# WHAT IS REQUIRED
Write out the records below again, switching "Find the location of" to "Locate" wherever it appears and leaving everything else unchanged.

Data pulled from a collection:
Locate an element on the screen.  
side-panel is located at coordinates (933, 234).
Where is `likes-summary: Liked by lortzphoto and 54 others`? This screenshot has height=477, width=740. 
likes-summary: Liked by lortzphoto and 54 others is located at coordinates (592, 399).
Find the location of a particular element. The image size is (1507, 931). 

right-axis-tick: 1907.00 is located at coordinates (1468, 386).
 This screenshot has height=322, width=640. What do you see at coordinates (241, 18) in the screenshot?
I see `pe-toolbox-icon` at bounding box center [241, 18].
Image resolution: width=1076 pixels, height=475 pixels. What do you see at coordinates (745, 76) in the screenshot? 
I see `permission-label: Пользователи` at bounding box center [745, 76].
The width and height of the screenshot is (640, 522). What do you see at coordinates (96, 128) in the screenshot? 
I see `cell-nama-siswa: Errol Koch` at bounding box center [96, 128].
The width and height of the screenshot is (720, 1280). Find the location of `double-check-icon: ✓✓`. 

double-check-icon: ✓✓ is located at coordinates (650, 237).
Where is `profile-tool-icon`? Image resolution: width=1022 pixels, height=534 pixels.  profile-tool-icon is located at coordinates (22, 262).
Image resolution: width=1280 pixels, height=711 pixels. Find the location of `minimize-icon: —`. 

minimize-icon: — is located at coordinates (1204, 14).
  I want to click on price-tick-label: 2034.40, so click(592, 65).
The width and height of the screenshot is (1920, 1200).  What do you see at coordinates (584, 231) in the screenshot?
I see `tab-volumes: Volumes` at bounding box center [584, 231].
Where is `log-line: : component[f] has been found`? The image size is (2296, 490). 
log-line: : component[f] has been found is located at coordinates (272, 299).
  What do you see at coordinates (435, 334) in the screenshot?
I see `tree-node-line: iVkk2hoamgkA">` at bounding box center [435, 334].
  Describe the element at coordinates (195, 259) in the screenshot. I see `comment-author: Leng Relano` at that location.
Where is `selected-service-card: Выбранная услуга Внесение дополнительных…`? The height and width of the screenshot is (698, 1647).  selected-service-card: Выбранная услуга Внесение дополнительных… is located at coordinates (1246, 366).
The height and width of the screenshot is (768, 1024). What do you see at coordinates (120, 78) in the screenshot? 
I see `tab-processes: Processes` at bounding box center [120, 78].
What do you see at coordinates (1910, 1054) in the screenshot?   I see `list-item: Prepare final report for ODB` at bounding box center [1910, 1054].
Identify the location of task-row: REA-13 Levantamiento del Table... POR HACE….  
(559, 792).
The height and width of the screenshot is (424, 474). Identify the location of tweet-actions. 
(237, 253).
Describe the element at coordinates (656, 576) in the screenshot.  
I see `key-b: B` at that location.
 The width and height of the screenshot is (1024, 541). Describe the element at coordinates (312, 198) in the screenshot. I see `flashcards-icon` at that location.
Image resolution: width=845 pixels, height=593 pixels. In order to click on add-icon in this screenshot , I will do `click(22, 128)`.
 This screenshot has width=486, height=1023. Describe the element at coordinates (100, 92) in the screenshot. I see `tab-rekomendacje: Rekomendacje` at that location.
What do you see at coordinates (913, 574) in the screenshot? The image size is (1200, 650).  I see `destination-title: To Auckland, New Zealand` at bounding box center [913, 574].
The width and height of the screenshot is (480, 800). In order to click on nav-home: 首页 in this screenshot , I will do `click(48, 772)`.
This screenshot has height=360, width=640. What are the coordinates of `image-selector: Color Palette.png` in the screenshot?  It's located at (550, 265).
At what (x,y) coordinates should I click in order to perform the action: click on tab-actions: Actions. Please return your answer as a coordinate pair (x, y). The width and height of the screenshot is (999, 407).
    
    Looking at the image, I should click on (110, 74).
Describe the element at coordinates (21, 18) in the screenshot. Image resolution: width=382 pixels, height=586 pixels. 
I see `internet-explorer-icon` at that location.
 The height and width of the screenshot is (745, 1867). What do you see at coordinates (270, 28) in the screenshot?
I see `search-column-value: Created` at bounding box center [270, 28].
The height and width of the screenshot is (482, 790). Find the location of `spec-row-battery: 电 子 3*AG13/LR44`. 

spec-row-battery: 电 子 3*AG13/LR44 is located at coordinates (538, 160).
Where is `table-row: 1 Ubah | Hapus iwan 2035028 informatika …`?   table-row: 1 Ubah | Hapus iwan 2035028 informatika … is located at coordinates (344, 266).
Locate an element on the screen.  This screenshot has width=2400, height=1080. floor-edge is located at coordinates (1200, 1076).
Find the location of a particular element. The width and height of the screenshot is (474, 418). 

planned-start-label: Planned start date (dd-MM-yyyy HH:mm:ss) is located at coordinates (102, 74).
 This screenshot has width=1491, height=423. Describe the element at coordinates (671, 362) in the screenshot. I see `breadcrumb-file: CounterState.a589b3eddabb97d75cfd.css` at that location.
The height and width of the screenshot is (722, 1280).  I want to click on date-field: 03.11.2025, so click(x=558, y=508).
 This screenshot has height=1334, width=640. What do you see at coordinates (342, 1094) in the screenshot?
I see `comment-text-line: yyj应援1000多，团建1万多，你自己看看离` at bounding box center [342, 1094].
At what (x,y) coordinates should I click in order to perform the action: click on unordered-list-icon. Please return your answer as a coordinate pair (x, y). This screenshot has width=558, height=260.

# ANSWER FOR THIS EXERCISE
Locate an element on the screen.  
side-panel is located at coordinates (933, 234).
Where is `likes-summary: Liked by lortzphoto and 54 others`? This screenshot has height=477, width=740. 
likes-summary: Liked by lortzphoto and 54 others is located at coordinates (592, 399).
Locate a particular element. The image size is (1507, 931). 

right-axis-tick: 1907.00 is located at coordinates (1468, 386).
 This screenshot has height=322, width=640. What do you see at coordinates (241, 18) in the screenshot?
I see `pe-toolbox-icon` at bounding box center [241, 18].
Image resolution: width=1076 pixels, height=475 pixels. What do you see at coordinates (745, 76) in the screenshot? 
I see `permission-label: Пользователи` at bounding box center [745, 76].
The width and height of the screenshot is (640, 522). What do you see at coordinates (96, 128) in the screenshot? 
I see `cell-nama-siswa: Errol Koch` at bounding box center [96, 128].
The width and height of the screenshot is (720, 1280). Locate `double-check-icon: ✓✓`. 

double-check-icon: ✓✓ is located at coordinates (650, 237).
Where is `profile-tool-icon`? Image resolution: width=1022 pixels, height=534 pixels.  profile-tool-icon is located at coordinates (22, 262).
Image resolution: width=1280 pixels, height=711 pixels. Locate `minimize-icon: —`. 

minimize-icon: — is located at coordinates (1204, 14).
  I want to click on price-tick-label: 2034.40, so click(592, 65).
The width and height of the screenshot is (1920, 1200).  What do you see at coordinates (584, 231) in the screenshot?
I see `tab-volumes: Volumes` at bounding box center [584, 231].
Where is `log-line: : component[f] has been found`? The image size is (2296, 490). 
log-line: : component[f] has been found is located at coordinates (272, 299).
  What do you see at coordinates (435, 334) in the screenshot?
I see `tree-node-line: iVkk2hoamgkA">` at bounding box center [435, 334].
  Describe the element at coordinates (195, 259) in the screenshot. I see `comment-author: Leng Relano` at that location.
Where is `selected-service-card: Выбранная услуга Внесение дополнительных…`? The height and width of the screenshot is (698, 1647).  selected-service-card: Выбранная услуга Внесение дополнительных… is located at coordinates (1246, 366).
The height and width of the screenshot is (768, 1024). What do you see at coordinates (120, 78) in the screenshot? 
I see `tab-processes: Processes` at bounding box center [120, 78].
What do you see at coordinates (1910, 1054) in the screenshot?   I see `list-item: Prepare final report for ODB` at bounding box center [1910, 1054].
Identify the location of task-row: REA-13 Levantamiento del Table... POR HACE….  
(559, 792).
The height and width of the screenshot is (424, 474). Identify the location of tweet-actions. 
(237, 253).
Describe the element at coordinates (656, 576) in the screenshot.  
I see `key-b: B` at that location.
 The width and height of the screenshot is (1024, 541). Describe the element at coordinates (312, 198) in the screenshot. I see `flashcards-icon` at that location.
Image resolution: width=845 pixels, height=593 pixels. In order to click on add-icon in this screenshot , I will do `click(22, 128)`.
 This screenshot has width=486, height=1023. Describe the element at coordinates (100, 92) in the screenshot. I see `tab-rekomendacje: Rekomendacje` at that location.
What do you see at coordinates (913, 574) in the screenshot? The image size is (1200, 650).  I see `destination-title: To Auckland, New Zealand` at bounding box center [913, 574].
The width and height of the screenshot is (480, 800). In order to click on nav-home: 首页 in this screenshot , I will do `click(48, 772)`.
This screenshot has height=360, width=640. What are the coordinates of `image-selector: Color Palette.png` in the screenshot?  It's located at (550, 265).
At what (x,y) coordinates should I click in order to perform the action: click on tab-actions: Actions. Please return your answer as a coordinate pair (x, y). The width and height of the screenshot is (999, 407).
    
    Looking at the image, I should click on (110, 74).
Describe the element at coordinates (21, 18) in the screenshot. Image resolution: width=382 pixels, height=586 pixels. 
I see `internet-explorer-icon` at that location.
 The height and width of the screenshot is (745, 1867). What do you see at coordinates (270, 28) in the screenshot?
I see `search-column-value: Created` at bounding box center [270, 28].
The height and width of the screenshot is (482, 790). Locate `spec-row-battery: 电 子 3*AG13/LR44`. 

spec-row-battery: 电 子 3*AG13/LR44 is located at coordinates (538, 160).
Where is `table-row: 1 Ubah | Hapus iwan 2035028 informatika …`?   table-row: 1 Ubah | Hapus iwan 2035028 informatika … is located at coordinates (344, 266).
Locate an element on the screen.  This screenshot has width=2400, height=1080. floor-edge is located at coordinates (1200, 1076).
Locate a particular element. The width and height of the screenshot is (474, 418). 

planned-start-label: Planned start date (dd-MM-yyyy HH:mm:ss) is located at coordinates (102, 74).
 This screenshot has width=1491, height=423. Describe the element at coordinates (671, 362) in the screenshot. I see `breadcrumb-file: CounterState.a589b3eddabb97d75cfd.css` at that location.
The height and width of the screenshot is (722, 1280).  I want to click on date-field: 03.11.2025, so click(x=558, y=508).
 This screenshot has height=1334, width=640. What do you see at coordinates (342, 1094) in the screenshot?
I see `comment-text-line: yyj应援1000多，团建1万多，你自己看看离` at bounding box center [342, 1094].
At what (x,y) coordinates should I click in order to perform the action: click on unordered-list-icon. Please return your answer as a coordinate pair (x, y). This screenshot has width=558, height=260.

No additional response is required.